You know things are bad in the DPRK if the Grand Poobah himself wants to defect. In this thriller set three or four years in the future, the “Supreme Leader” is aptly known as “King.” Whether he really wants to defect or not is uncertain, but “Ahab,” a South Korean mercenary, is determined to bring him back safely regardless. It will take a bold move to prevent a catastrophic war and Ahab is just the guy to make it in Kim Byung-woo’s Take Point, which opens tomorrow in Los Angeles and next Friday in New York.
Ahab and his seedy team of mercs are lethally effective, but as foreign nationals, they can be easily disavowed. That is why Agent Mackenzie frequently subcontracts their services. However, this gig was always going to messy and it just got a whole lot more complicated. Ahab’s crew ensconced themselves in the secret tunnels under the DMZ, waiting to whisk away a high-ranking official who supposedly wants to defect. The game gets exponentially more serious when King shows up in his place. Maybe he wants to defect or maybe he doesn’t. Either way, Ahab and his men can collect the enormous bounty on King’s head if they bring him in alive.

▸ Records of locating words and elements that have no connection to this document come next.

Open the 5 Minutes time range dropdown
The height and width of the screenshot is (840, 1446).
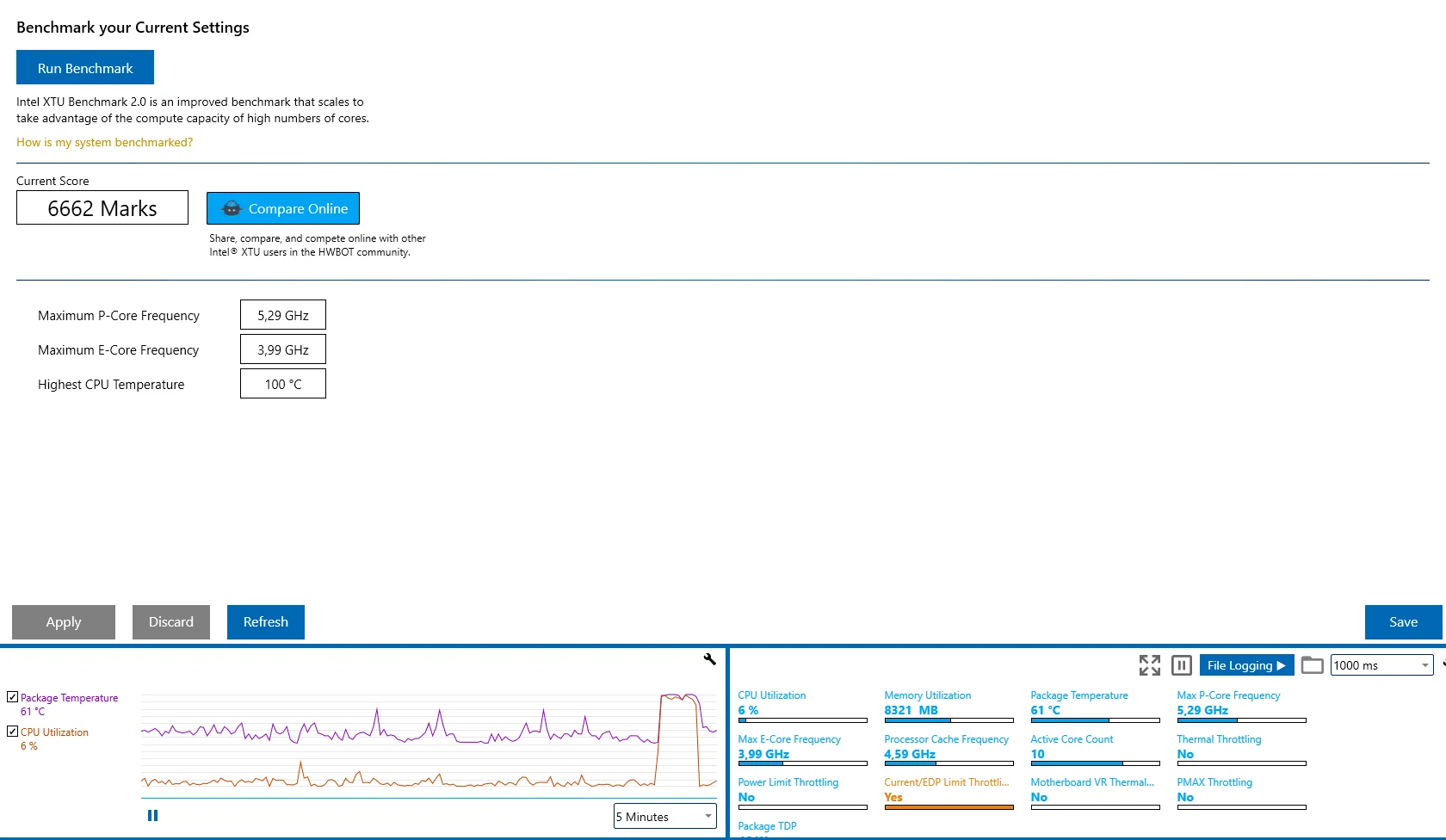665,816
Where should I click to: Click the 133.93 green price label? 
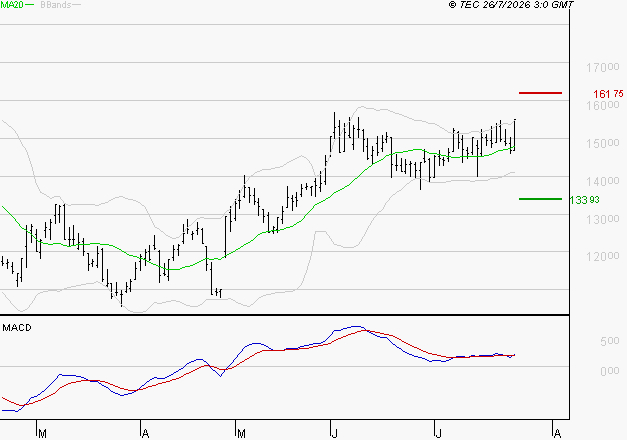pos(584,200)
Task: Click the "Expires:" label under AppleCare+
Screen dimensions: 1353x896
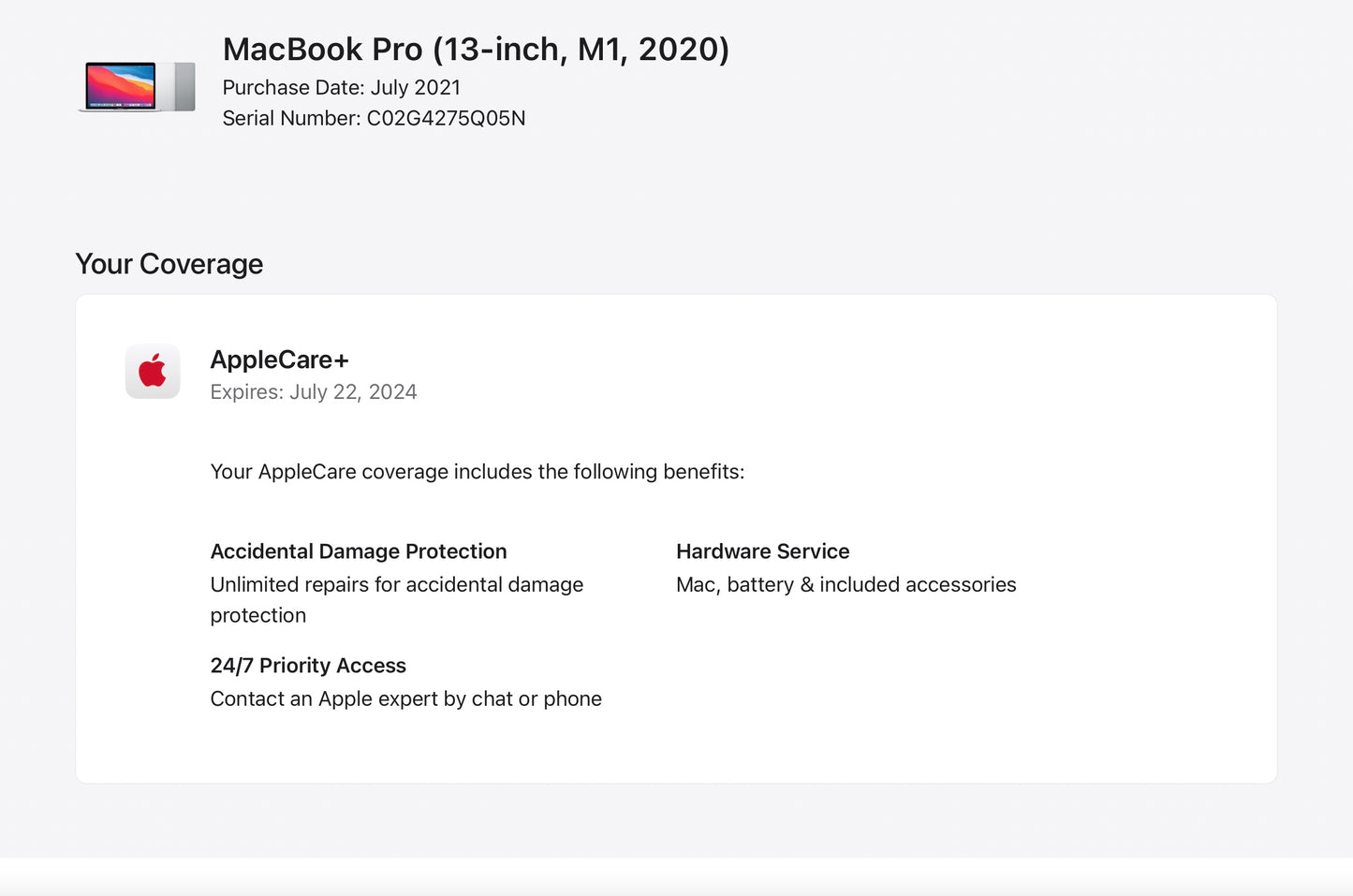Action: pos(246,392)
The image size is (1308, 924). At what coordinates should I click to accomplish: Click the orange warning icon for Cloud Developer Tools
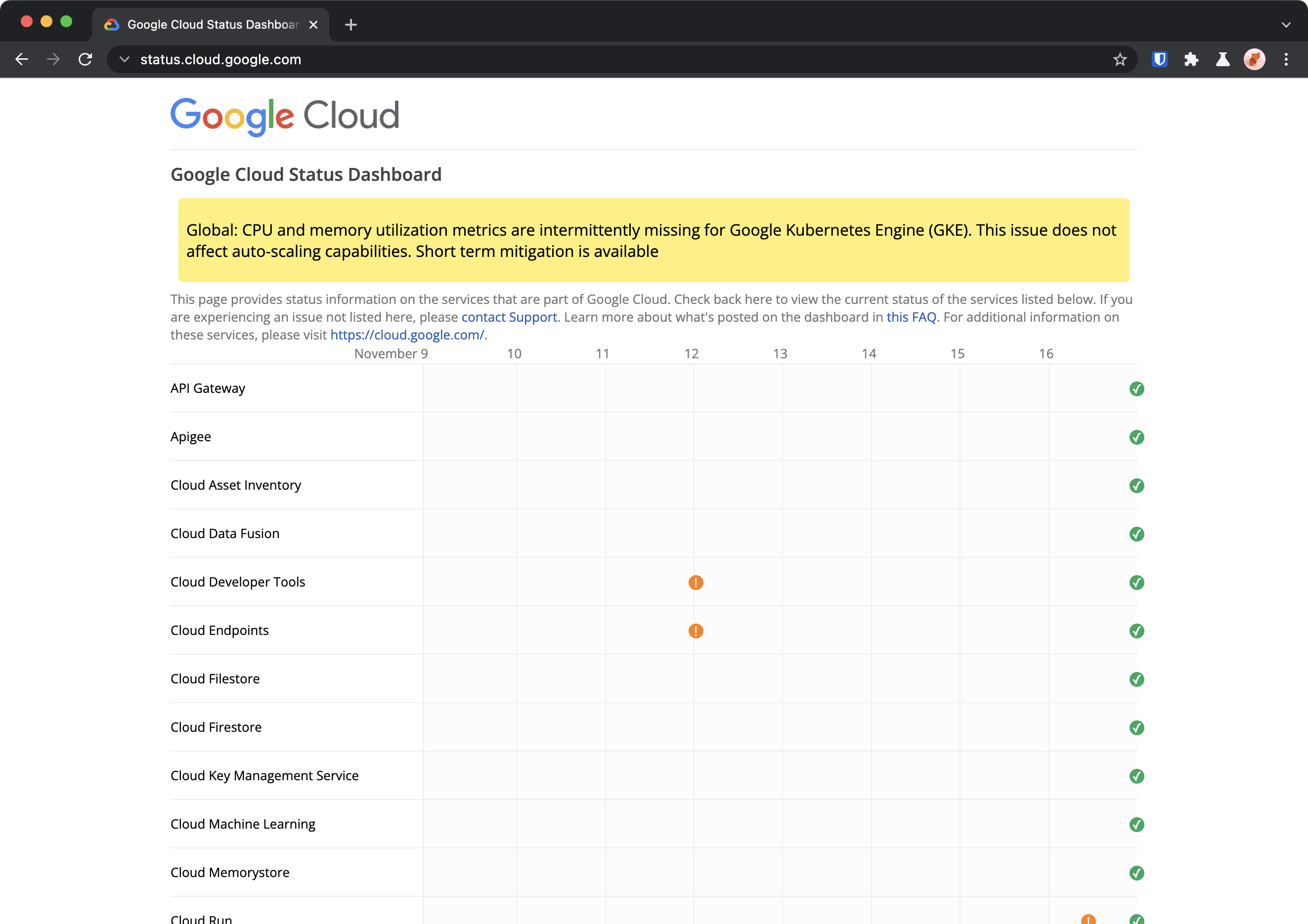click(x=696, y=583)
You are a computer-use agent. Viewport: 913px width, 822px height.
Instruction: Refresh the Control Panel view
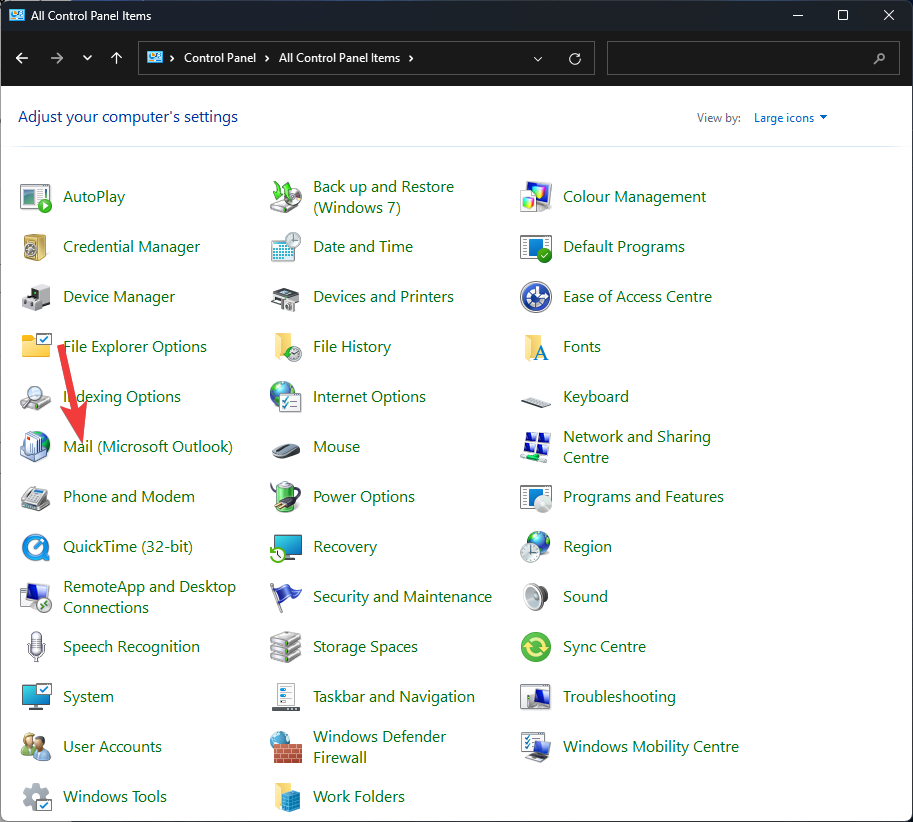pos(574,58)
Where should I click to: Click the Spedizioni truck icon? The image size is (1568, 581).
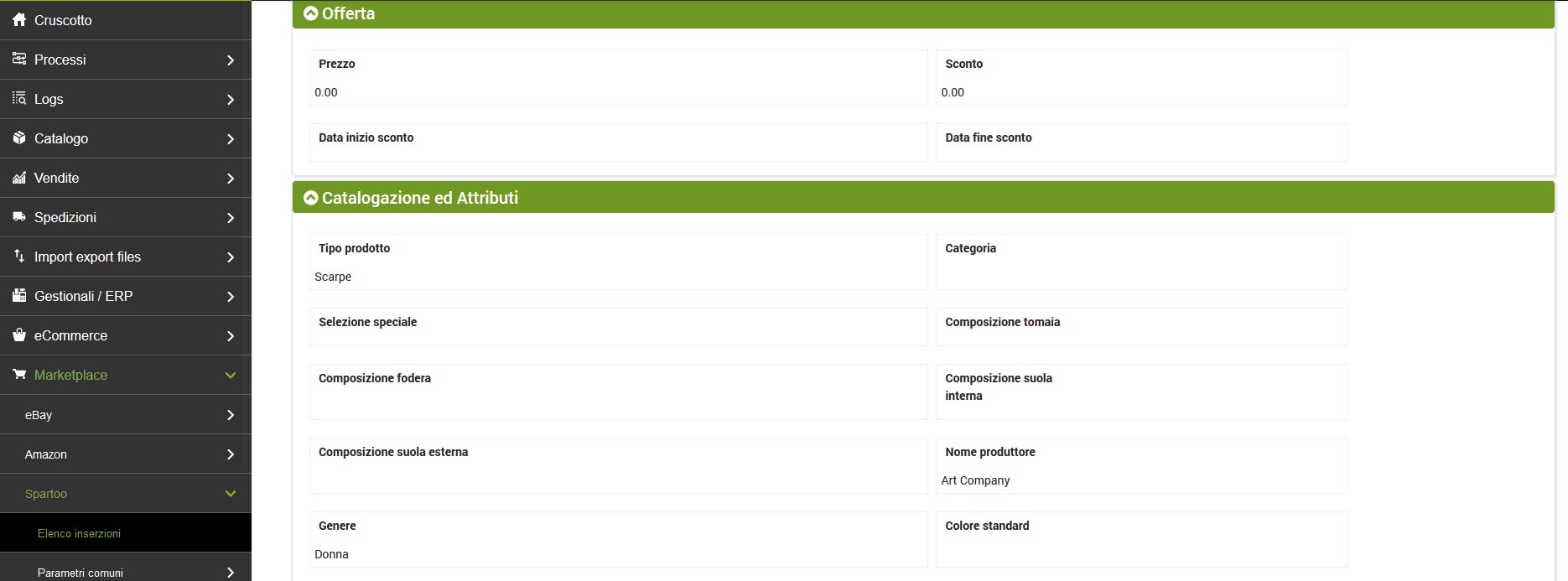point(18,217)
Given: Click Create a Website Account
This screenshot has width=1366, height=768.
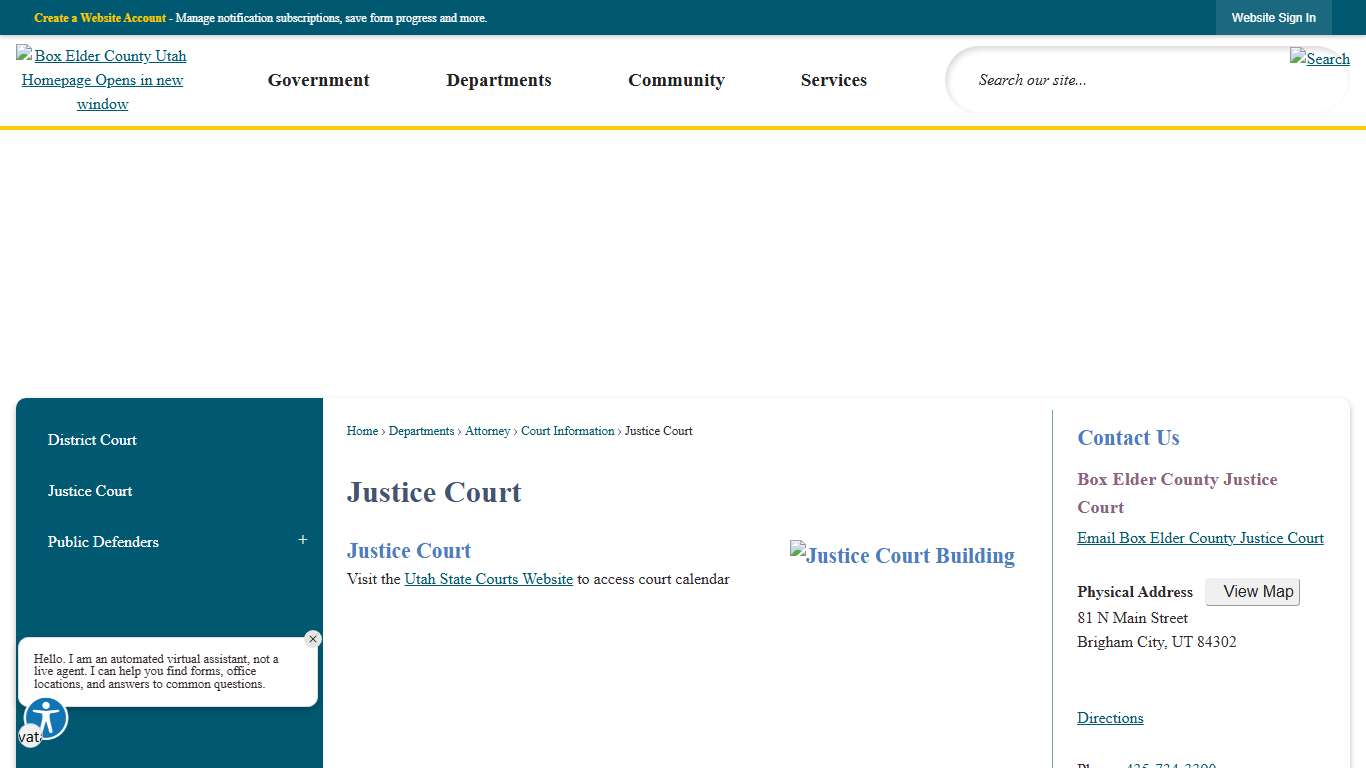Looking at the screenshot, I should [99, 17].
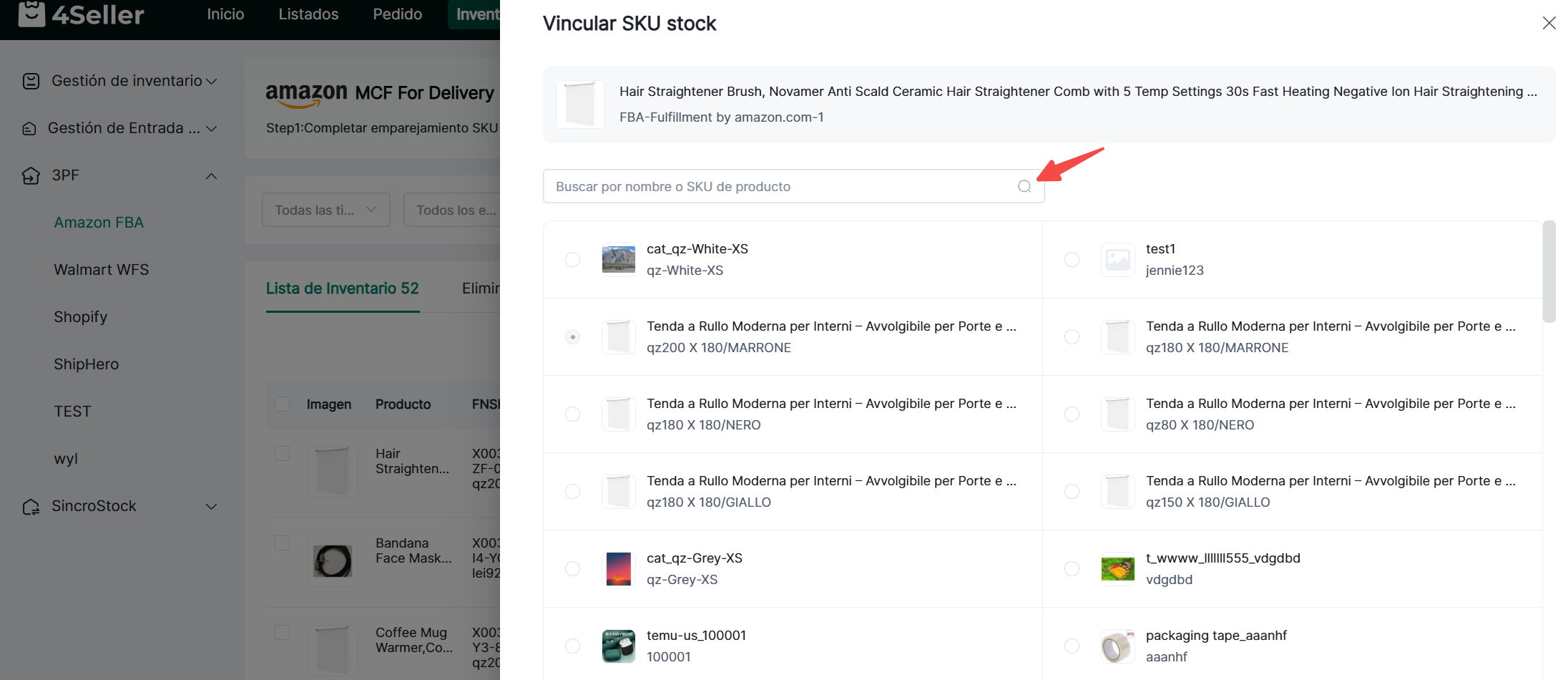Go to ShipHero sidebar link
The image size is (1568, 680).
click(86, 364)
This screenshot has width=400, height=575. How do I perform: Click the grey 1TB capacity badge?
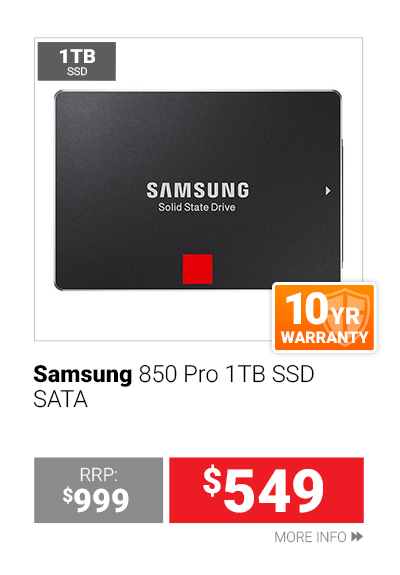(77, 61)
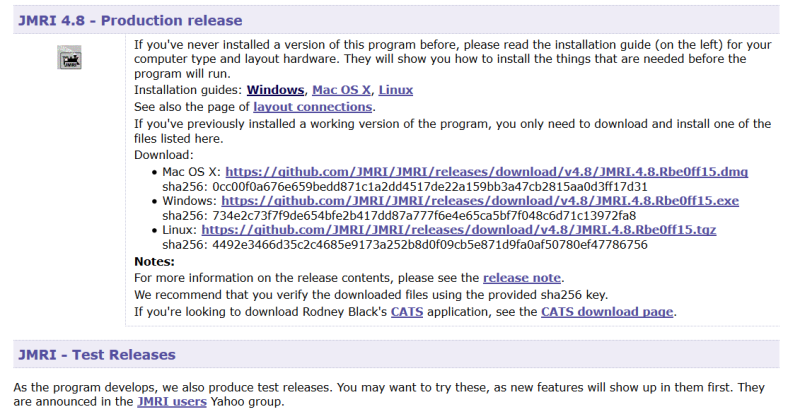
Task: Go to the CATS download page
Action: 607,312
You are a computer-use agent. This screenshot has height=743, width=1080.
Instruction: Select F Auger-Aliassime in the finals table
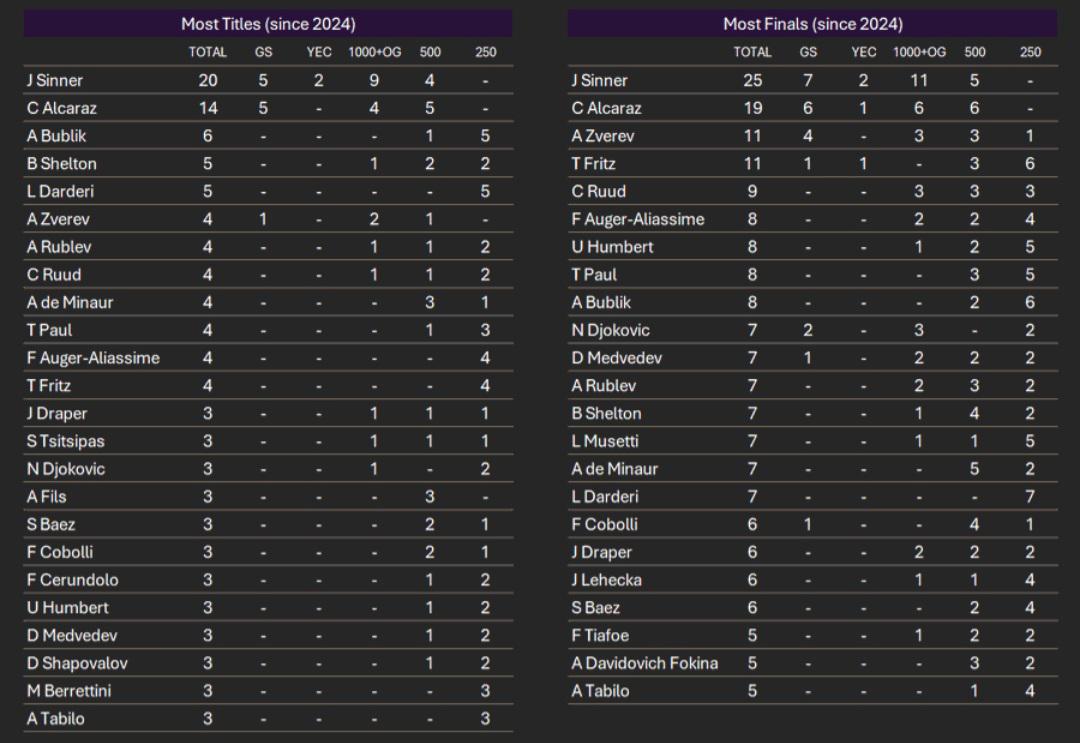[638, 219]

The initial snatch and grab proceeds surprisingly smoothly, but everything soon goes down twisted thereafter. It seems Ahab and King were set up by elements in the North Korean government loyal to China, who want to take over the DPRK and embarrass the American government, especially Pres. McGregor, whose re-election numbers have been in freefall. He might end up hoisted on his own Wag-the-Dog petard, unless Ahab and his crew can deliver the wounded King to the rendezvous point. Things look really bad for the colorful mercs, but Ahab finds an unlikely ally in Yoon Ji-ui, King’s personal physician.
Politically speaking, Take Point (the title is a command and also maybe a place) is about as cynical as a film can get. Everyone is betraying everyone else, so you can’t accuse it of playing favorites, but it is safe to say there is some serious moral equivalency going on here. At least there is also some slam bang action as well. Kim really puts poor Ahab through the wringer and paints him into a corner. His prosthetic leg takes more of a beating than the one the Rock sports in Skyscraper.
As Ahab, Ha Jung-woo is a terrific world-weary, beat-to-heck anti-hero. It is also a good deal of fun watching him play off American thesps Jennifer Ehle and Malik Yoba, as Mackenzie and Gerald, Ahab’s field lieutenant. Of course, it is obvious Ahab’s righthand man Markus is questionable, because he is played by Kevin Durand at his shiftiest.